-- START Input records --
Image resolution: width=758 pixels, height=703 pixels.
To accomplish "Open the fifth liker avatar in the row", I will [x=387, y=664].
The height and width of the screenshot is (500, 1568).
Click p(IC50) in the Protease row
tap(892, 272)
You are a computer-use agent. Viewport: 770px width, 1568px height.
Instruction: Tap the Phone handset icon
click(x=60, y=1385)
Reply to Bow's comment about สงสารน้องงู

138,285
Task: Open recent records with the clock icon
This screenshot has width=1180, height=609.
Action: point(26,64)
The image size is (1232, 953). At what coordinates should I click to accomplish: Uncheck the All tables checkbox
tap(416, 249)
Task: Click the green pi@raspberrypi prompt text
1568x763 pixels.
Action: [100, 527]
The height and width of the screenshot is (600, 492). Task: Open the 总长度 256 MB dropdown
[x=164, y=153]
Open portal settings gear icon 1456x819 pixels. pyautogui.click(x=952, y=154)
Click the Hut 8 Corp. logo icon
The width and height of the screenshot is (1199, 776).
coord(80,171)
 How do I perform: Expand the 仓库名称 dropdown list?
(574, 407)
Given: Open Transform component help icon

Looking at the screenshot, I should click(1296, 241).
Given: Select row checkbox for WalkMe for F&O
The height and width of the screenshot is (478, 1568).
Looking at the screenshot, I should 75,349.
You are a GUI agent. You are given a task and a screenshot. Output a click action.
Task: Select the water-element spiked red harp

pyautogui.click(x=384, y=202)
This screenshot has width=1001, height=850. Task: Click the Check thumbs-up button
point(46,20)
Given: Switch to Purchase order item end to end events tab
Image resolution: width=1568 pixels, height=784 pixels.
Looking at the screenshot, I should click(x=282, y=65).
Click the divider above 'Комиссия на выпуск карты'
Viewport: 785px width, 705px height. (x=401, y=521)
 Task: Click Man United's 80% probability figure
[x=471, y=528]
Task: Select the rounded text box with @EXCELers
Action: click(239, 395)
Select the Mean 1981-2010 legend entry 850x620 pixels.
-- END Input records --
• Your goal:
Count the lines in the items above that contain the string "agent", treating uppercase and lowercase letters as different, and reply with that number only.

• Solution to this problem:
2